- **Listing**:
========================
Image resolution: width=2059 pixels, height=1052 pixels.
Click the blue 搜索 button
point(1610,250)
========================
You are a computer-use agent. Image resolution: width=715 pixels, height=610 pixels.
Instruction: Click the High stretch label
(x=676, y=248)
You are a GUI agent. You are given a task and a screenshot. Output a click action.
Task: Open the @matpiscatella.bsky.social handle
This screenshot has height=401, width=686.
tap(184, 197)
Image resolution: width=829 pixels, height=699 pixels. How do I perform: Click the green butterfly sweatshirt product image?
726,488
========================
Count the lines in the items above that contain the string "height", treating uppercase and lowercase as different. Give only the number.

4